Monthly Archives: February 2022

  • Boiling Point

    Philip Barantini (2021)

    As you start to watch a feature-length film that you know will be one continuous shot, you’re impatient also to know what justifies the single take.  Is it somehow integral to the film’s themes?  Is it a technical feat that’s also a showoff gimmick?   In Birdman or (The Unexpected Virtue of Ignorance) (2014), the ‘oner’ contrived by Alejandro González Iñárritu and DP Emmanuel Lubezki does express something of the main character’s claustrophobia.  Riggan Thomson is a man trapped in his own past – that is, in other people’s fixed ideas of who he used to be and must remain.  But there are scenes that don’t involve Riggan, which gives the game away – as does the film’s irritating fancy title.  Birdman (etc) is up itself, something that Philip Barantini’s one-shot Boiling Point certainly isn’t.  In this case, both the title and the continuous shot reflect the protagonist’s state of mind.  Even before Andy Jones gets to the up-market London restaurant where he’s head chef and where all the remaining action in this low-budget British drama will take place, Boiling Point has signalled the turmoil in his personal life, hinted that it may be affecting his professional one, and drawn the viewer in.  The film barely pauses to draw breath for the rest of its ninety-two minutes.  The same goes for the audience, and Matthew Lewis’s unyielding camerawork has a lot to do with that.
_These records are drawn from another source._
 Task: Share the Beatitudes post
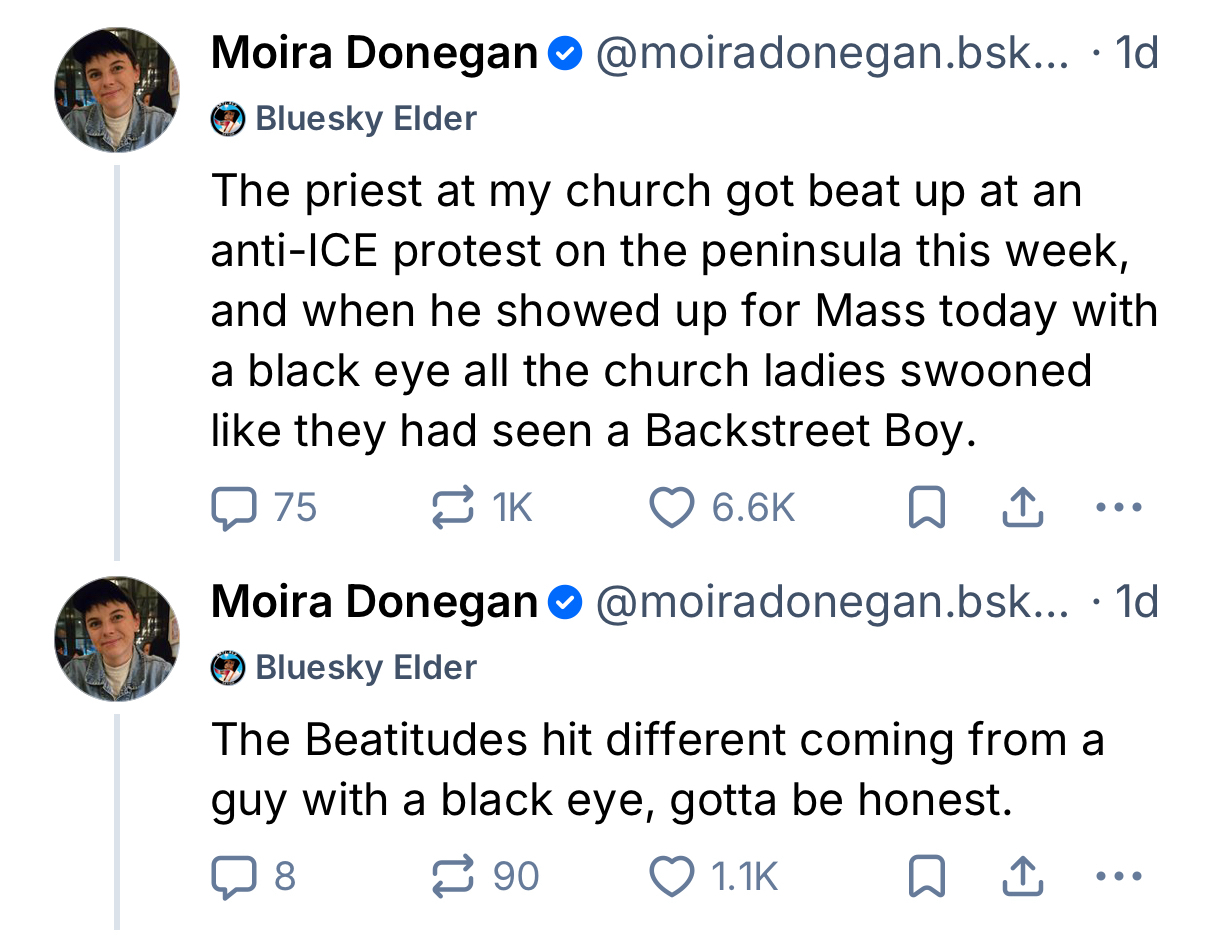pos(1021,877)
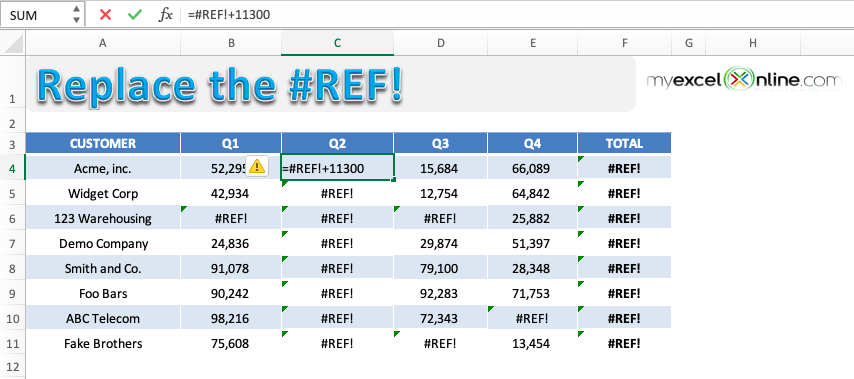Open the Insert Function fx dialog
The height and width of the screenshot is (379, 854).
click(x=166, y=15)
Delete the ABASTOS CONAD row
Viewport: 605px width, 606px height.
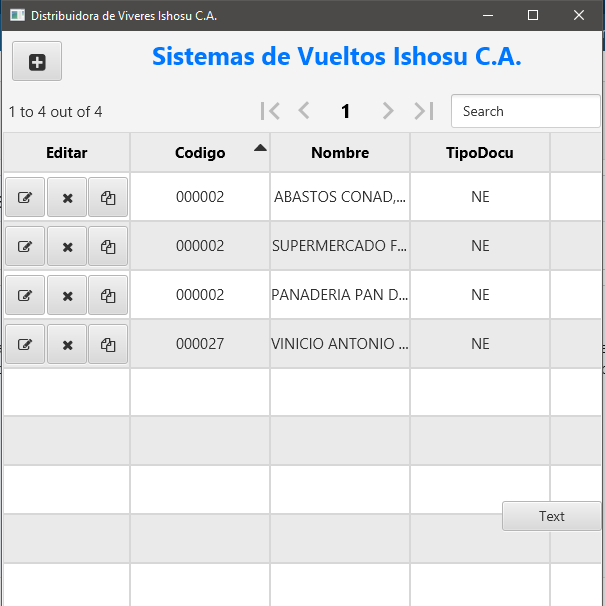pos(67,197)
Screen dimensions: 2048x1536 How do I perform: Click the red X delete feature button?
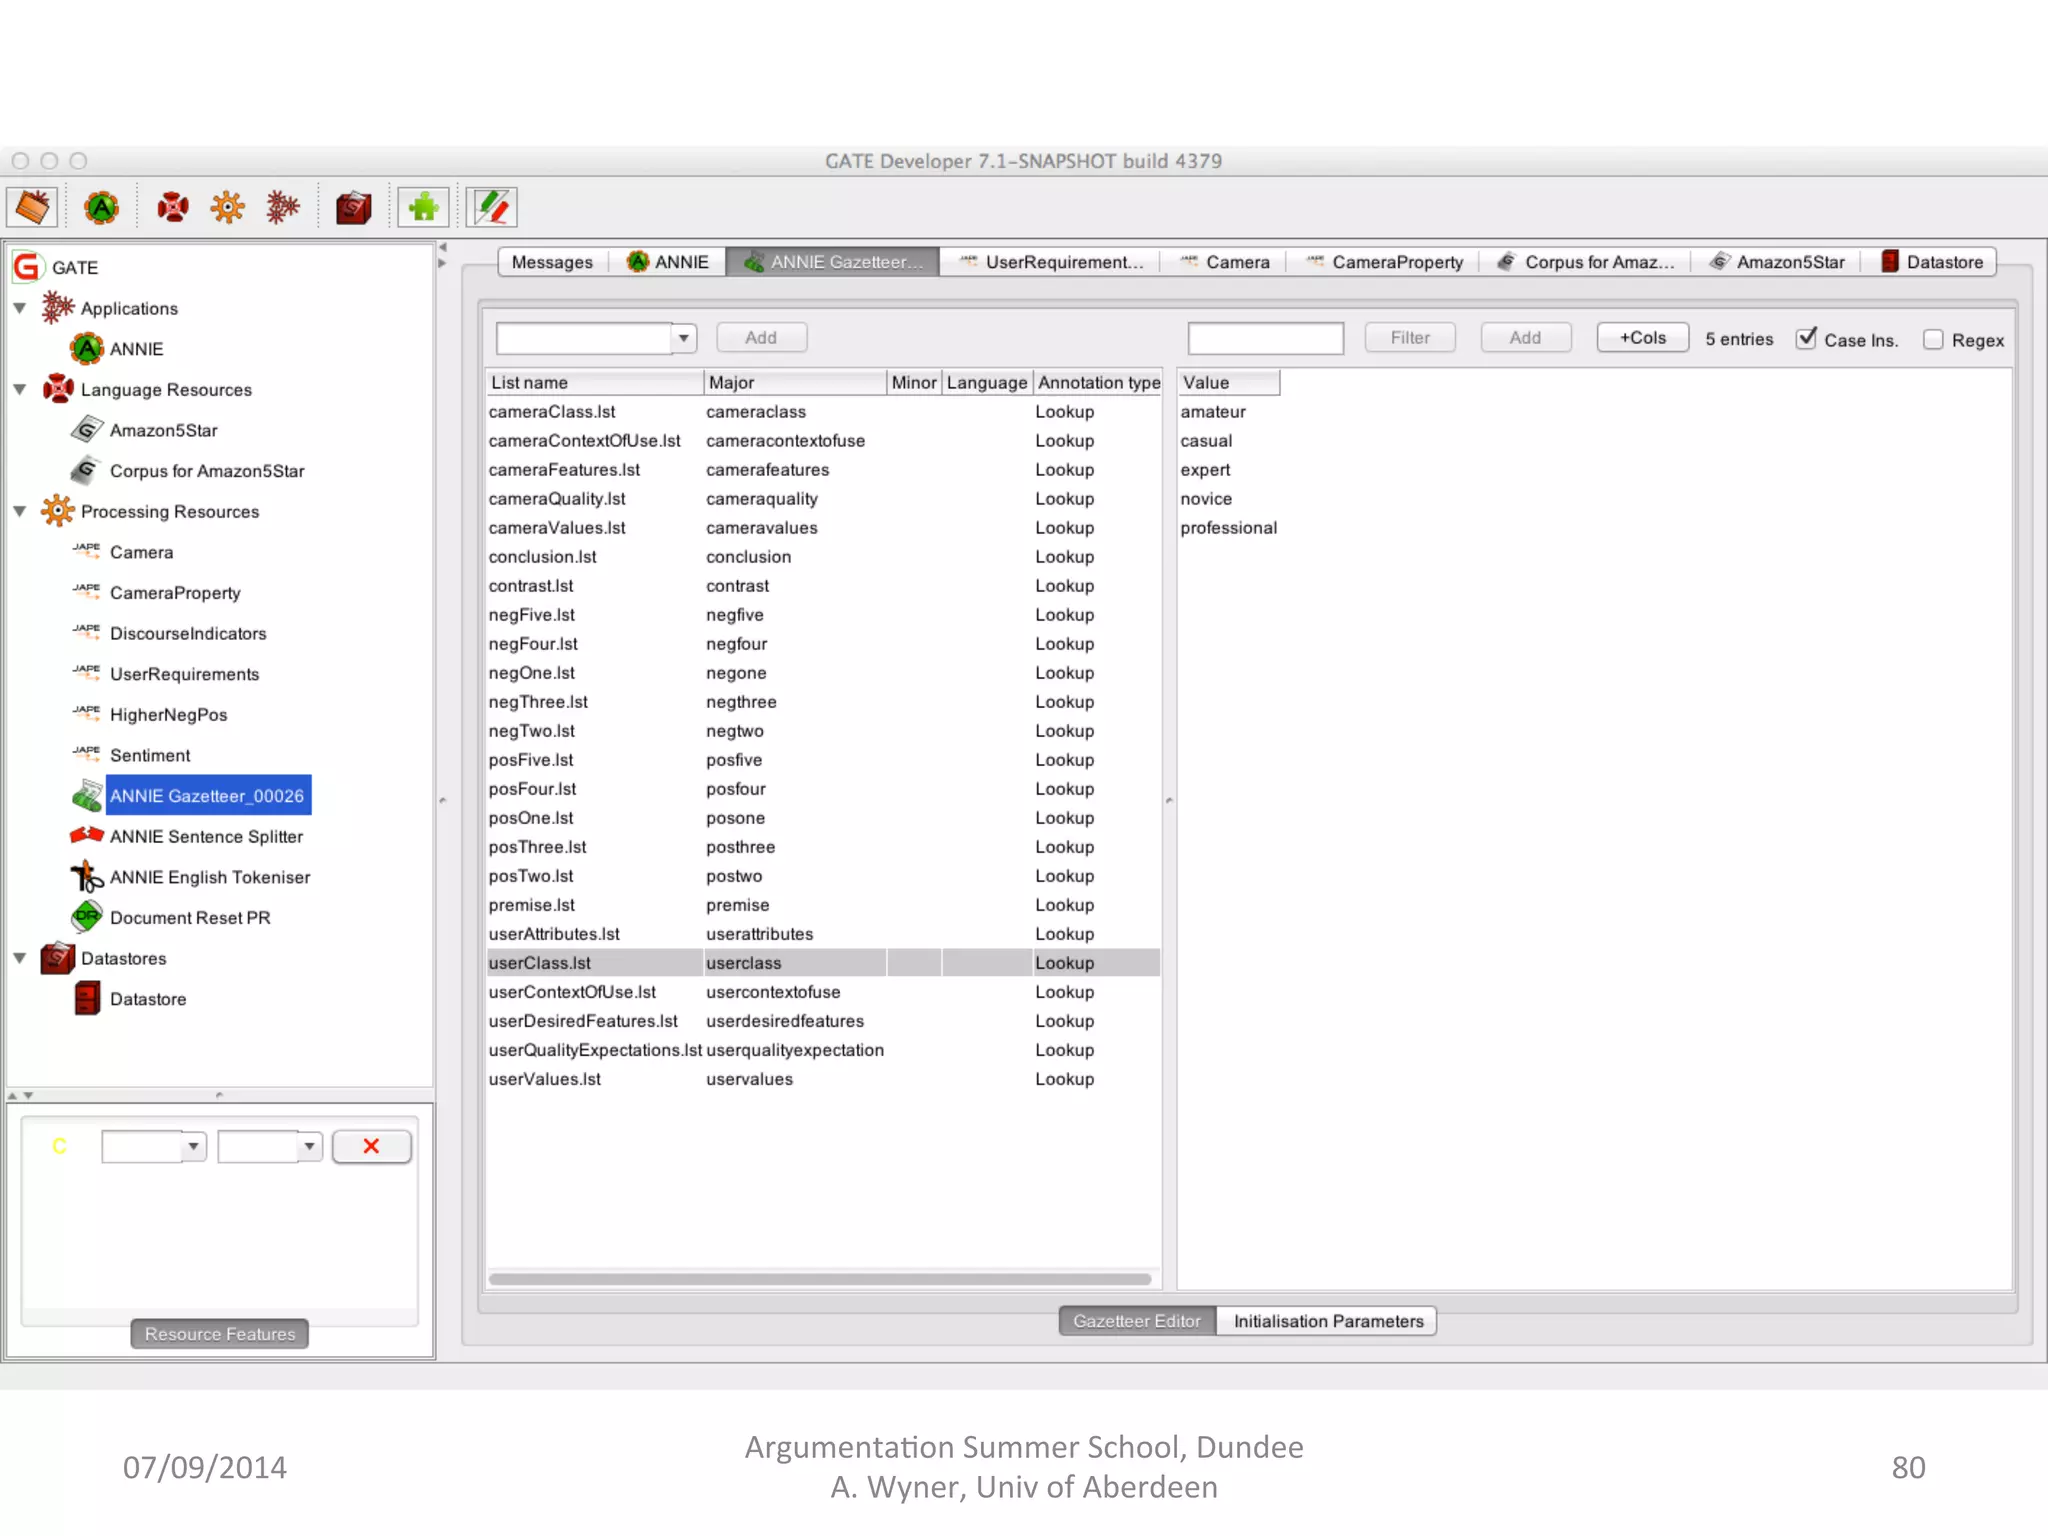click(x=371, y=1146)
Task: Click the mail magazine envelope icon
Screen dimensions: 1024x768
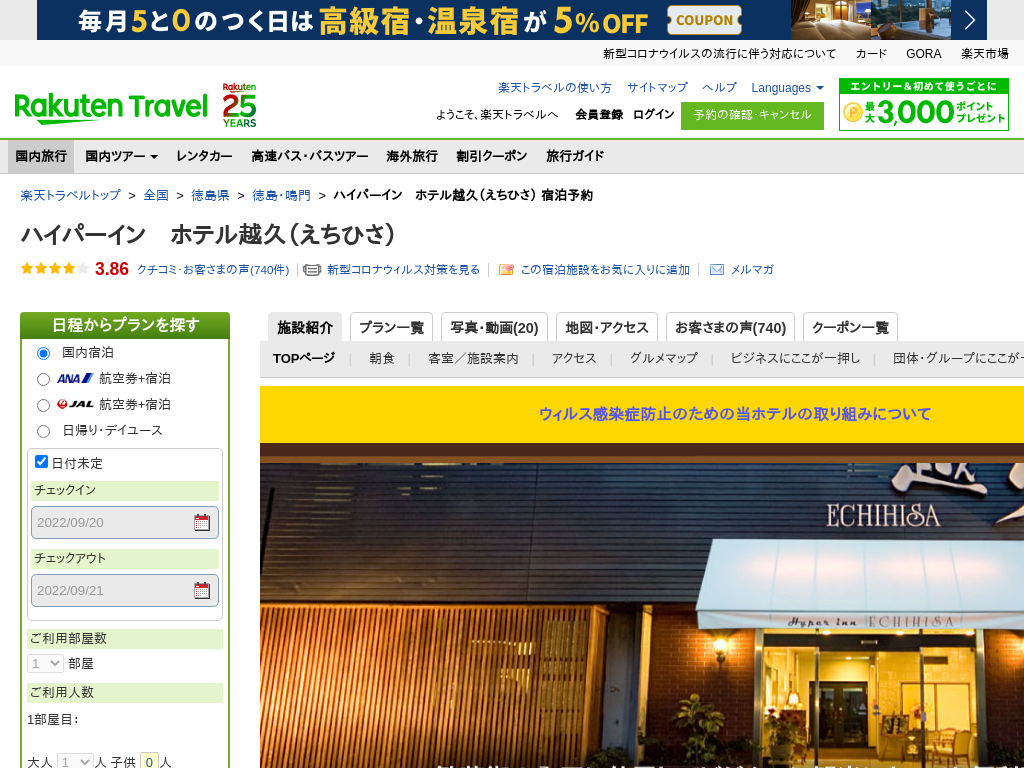Action: coord(717,270)
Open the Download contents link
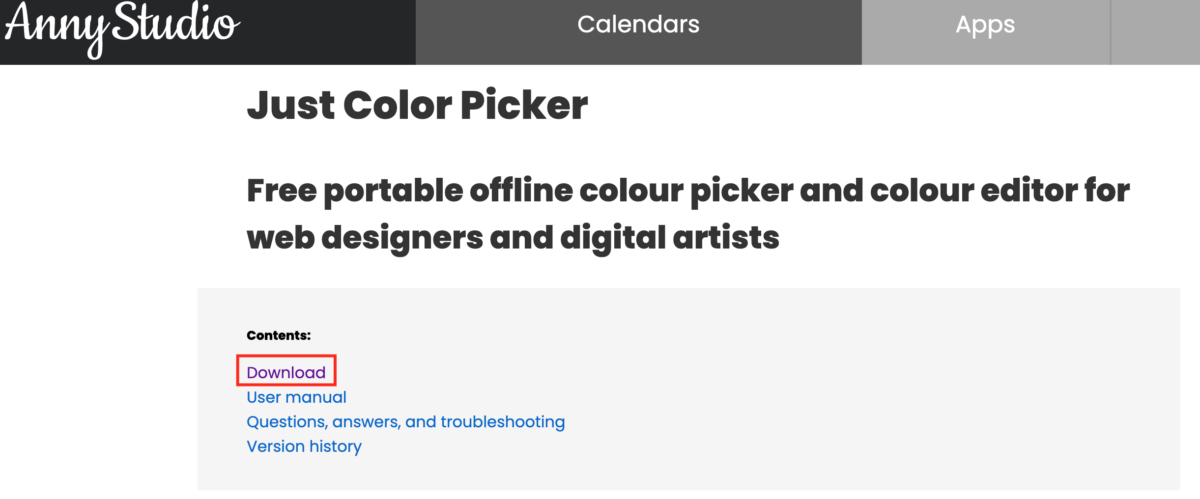The image size is (1200, 499). tap(286, 372)
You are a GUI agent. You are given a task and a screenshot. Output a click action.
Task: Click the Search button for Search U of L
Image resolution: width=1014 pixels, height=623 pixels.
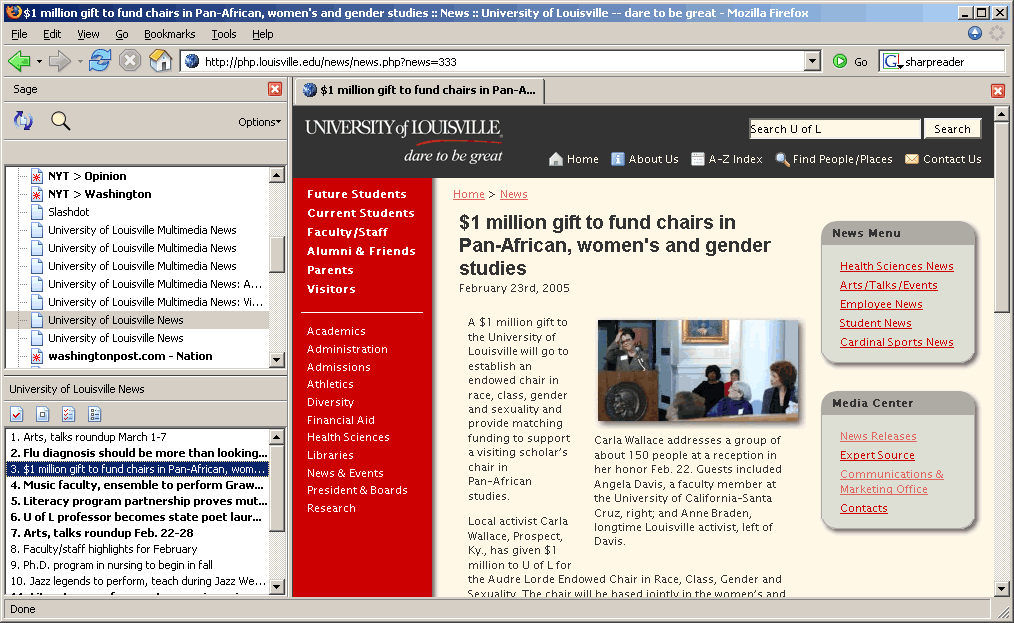[951, 128]
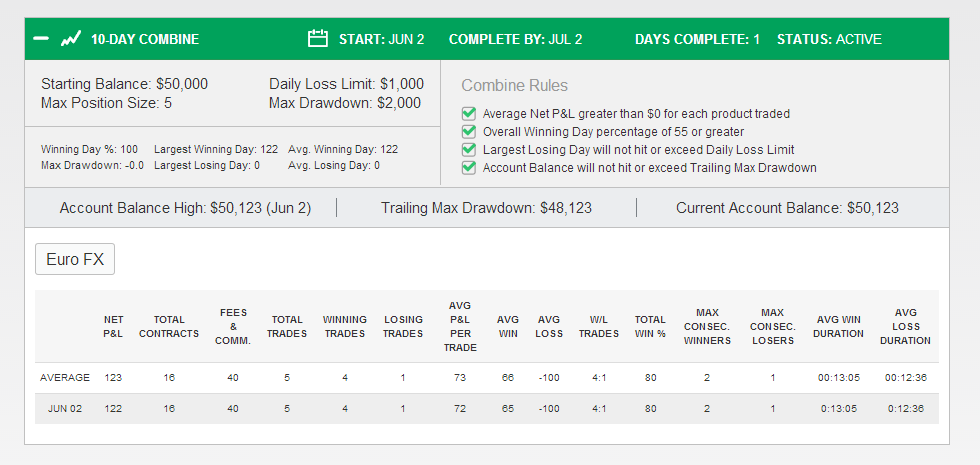Click the 10-DAY COMBINE header title
This screenshot has width=980, height=465.
pos(145,39)
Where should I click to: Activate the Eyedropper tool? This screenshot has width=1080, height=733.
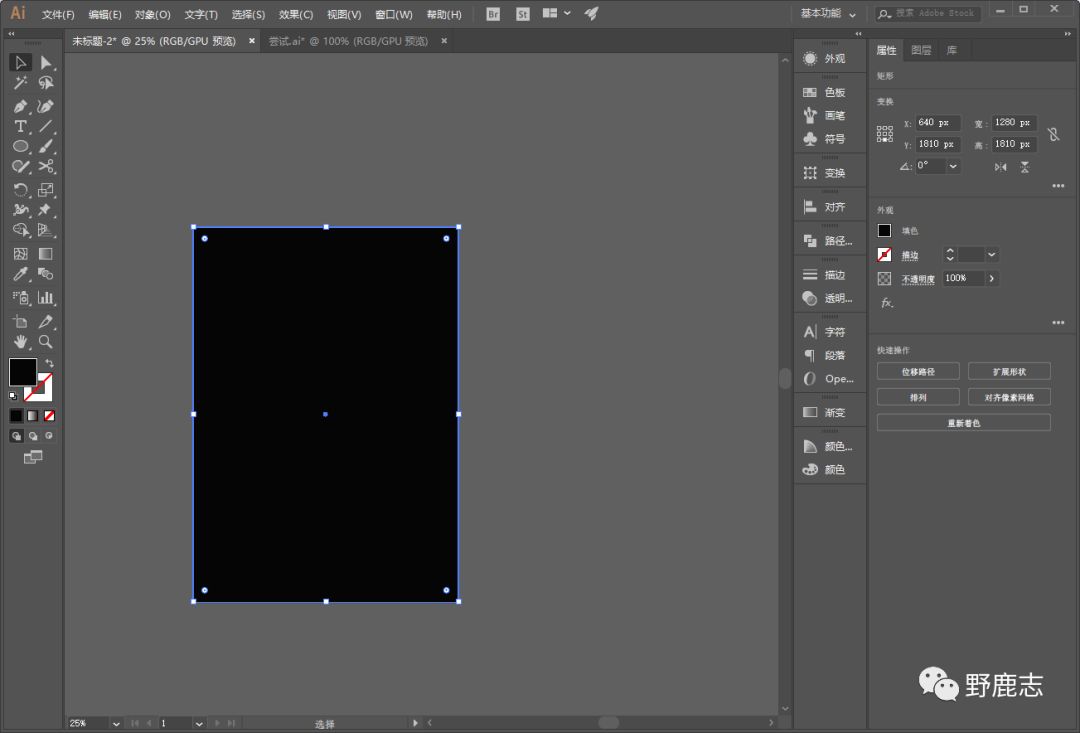[x=20, y=274]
    Scuttling along the dark street outside, Andy (Stephen Graham) is on his phone – apologising for missing an event at his son’s school, protesting that he’s already late for work, where a busy night is beginning:  it’s the Friday before Christmas (evidently in the pre-Covid era).  Andy enters the kitchen midway through an environmental health inspection by the ironically named Mr Lovejoy (Thomas Coombes).  He downgrades the place’s rating, mainly because of Andy’s ropy record-keeping.  Snatches of conversation with colleagues confirm what that opening phone exchange implied – that Andy’s marriage has recently collapsed.  We can guess that the plastic bottle he keeps drinking from, as service gets underway, doesn’t always contain pure water.  Barantini and James Cummings, who shares with him the screenplay credit, efficiently outline other characters, concocting a brew of nervous tensions within Andy’s team.  Long-suffering assistant chef Carly (Vinette Robinson) has been loyal but is threatening to go elsewhere if the pay rise Andy’s promised doesn’t materialise.  Her colleague Freeman (Ray Panthaki), tired of holding the fort for Andy, is reaching the end of his tether.  When motherly pastry chef Emily (Hannah Walters) insists that her talented, nervy junior (Stephen McMillan) literally roll up his sleeves to keep them out of food being prepared, his exposed forearms reveal signs of self-harming; Emily chokes back sobs as she hugs and reassures him.  The restaurant is overbooked for the evening, which intensifies the hectic kitchen activity.  As in Birdman, the protagonist isn’t in every scene but the pressure-cooker environment and how stressed others are, articulate naturally with Andy’s feelings so the single take doesn’t feel like a cheat, as it does in Iñárritu’s film.  Sustaining the continuous shot becomes strained only when kitchen dogsbody Jake (Daniel Larkai) slopes out of the restaurant to the bins at the back and an alleyway assignation that will deliver his next fix.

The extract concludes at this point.